Another goal of the Young Alumni Committee was to bridge the gap between the student body and the alumni community. I think when Upper Schoolers hear the word alumni, they think of their parents. We wanted to help build a bridge that made us young alumni relatable to the current students. We’ve worked closely with Upper School Spanish teacher Brooke Kenna, who advises the Entrepreneurship Club, over the years to bring in younger alums with entrepreneurial backgrounds and experiences to speak with the boys.
Looking back, I consider myself very fortunate to have been offered the opportunity to get more involved with Haverford. I saw this as a chance to give back to a place that opened its arms to me and gave me so much. It was the privilege of a lifetime to have gone to Haverford. I encourage all alums to remember how fortunate we are to have called this place home.
What advice would you give to fellow alums, especially young professionals, about staying connected to the School?
I would put the reach and strength of the Haverford network up against any school in the country. As you’re entering life as a young professional, I’d advise you to put the maroon and gold at the forefront – whether you’re looking for an internship, job hunting, exploring other professional arenas, or looking to expand your network in your chosen profession, think Haverford first. Haverford alums love to help other Haverford alums - we take care of our own. I think our alumni community has a warm openness to it that yields lots of alums who want to help other alums. There’s no better place to start than the new Haverford School Alumni Networking Platform. This powerful new tool can help you connect with hundreds of alums that are eager to help each other out.

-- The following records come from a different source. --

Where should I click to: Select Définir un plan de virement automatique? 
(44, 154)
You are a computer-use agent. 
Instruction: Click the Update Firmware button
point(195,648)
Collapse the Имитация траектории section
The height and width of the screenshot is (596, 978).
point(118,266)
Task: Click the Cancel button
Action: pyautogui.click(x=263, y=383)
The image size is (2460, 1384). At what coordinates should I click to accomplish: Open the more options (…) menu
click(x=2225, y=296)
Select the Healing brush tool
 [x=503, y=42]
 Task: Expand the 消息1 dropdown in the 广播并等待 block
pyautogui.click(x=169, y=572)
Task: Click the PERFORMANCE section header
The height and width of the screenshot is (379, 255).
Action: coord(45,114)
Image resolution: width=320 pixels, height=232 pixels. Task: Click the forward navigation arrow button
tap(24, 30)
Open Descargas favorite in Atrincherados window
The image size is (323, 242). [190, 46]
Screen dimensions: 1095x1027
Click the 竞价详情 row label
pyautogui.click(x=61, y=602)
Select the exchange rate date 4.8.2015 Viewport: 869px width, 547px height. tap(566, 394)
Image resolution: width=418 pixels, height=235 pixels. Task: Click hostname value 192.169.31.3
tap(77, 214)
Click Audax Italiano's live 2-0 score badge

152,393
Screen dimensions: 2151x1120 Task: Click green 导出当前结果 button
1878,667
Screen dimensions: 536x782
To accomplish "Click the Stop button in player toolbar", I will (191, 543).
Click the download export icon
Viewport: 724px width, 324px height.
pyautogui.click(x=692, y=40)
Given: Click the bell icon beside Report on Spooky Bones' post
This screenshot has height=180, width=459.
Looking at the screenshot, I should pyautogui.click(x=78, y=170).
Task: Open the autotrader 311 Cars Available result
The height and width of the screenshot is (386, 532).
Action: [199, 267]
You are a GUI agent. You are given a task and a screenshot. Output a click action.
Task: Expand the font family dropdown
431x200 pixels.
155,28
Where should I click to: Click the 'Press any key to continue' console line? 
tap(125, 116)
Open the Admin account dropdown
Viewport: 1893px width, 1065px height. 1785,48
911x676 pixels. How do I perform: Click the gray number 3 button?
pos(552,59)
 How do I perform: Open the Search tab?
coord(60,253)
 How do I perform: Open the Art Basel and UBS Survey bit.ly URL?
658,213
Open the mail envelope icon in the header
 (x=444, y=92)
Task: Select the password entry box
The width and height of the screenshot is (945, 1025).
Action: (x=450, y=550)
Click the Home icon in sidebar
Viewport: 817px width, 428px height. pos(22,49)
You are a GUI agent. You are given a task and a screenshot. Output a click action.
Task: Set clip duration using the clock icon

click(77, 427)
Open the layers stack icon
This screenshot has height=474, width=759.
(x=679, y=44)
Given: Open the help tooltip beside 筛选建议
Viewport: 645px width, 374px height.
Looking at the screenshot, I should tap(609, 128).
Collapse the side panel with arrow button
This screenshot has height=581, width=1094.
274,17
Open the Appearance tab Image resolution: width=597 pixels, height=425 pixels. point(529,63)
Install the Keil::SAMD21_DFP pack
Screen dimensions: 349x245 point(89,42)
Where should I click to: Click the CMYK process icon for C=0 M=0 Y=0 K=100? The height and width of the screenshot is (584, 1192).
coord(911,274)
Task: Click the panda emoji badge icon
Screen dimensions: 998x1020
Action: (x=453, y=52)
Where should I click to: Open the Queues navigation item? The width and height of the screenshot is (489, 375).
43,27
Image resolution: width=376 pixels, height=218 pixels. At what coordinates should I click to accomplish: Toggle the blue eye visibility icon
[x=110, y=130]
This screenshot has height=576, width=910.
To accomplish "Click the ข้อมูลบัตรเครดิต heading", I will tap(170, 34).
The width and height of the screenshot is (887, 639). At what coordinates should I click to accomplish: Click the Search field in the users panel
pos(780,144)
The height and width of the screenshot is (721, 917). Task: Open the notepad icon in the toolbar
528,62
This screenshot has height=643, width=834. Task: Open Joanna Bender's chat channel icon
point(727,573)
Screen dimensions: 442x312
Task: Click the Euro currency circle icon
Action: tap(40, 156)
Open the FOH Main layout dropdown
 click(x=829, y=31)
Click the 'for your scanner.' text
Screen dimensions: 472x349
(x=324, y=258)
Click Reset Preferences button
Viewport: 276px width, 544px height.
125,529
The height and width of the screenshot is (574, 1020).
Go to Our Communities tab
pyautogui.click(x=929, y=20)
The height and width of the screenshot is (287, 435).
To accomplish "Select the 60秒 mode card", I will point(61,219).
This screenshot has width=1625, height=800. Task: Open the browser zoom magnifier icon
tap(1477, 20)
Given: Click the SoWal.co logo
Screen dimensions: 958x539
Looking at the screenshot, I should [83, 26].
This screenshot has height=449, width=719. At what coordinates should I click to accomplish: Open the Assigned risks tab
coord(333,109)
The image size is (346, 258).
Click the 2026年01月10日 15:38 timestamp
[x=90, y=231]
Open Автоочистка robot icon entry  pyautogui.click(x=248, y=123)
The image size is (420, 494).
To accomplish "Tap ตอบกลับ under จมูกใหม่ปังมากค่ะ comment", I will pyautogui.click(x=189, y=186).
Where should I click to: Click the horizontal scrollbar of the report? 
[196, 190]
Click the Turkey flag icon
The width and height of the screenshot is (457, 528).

I tell younger alums all the time, when you reach out to a fellow Haverford alum, I’d be shocked if they weren’t willing to help. This network is a tremendous asset for young professionals to have in their back pocket, and I think it’s a huge selling point to prospective parents on the true value of a Haverford education. Beyond the lessons boys learn as students, I think this connected, vibrant, alumni community is an invaluable asset they will have access to for life.
I would put the reach and strength of the Haverford network up against any school in the country. As you’re entering life as a young professional, I’d advise you to put the maroon and gold at the forefront – whether you’re looking for an internship, job hunting, exploring other professional arenas, or looking to expand your network in your chosen profession, think Haverford first.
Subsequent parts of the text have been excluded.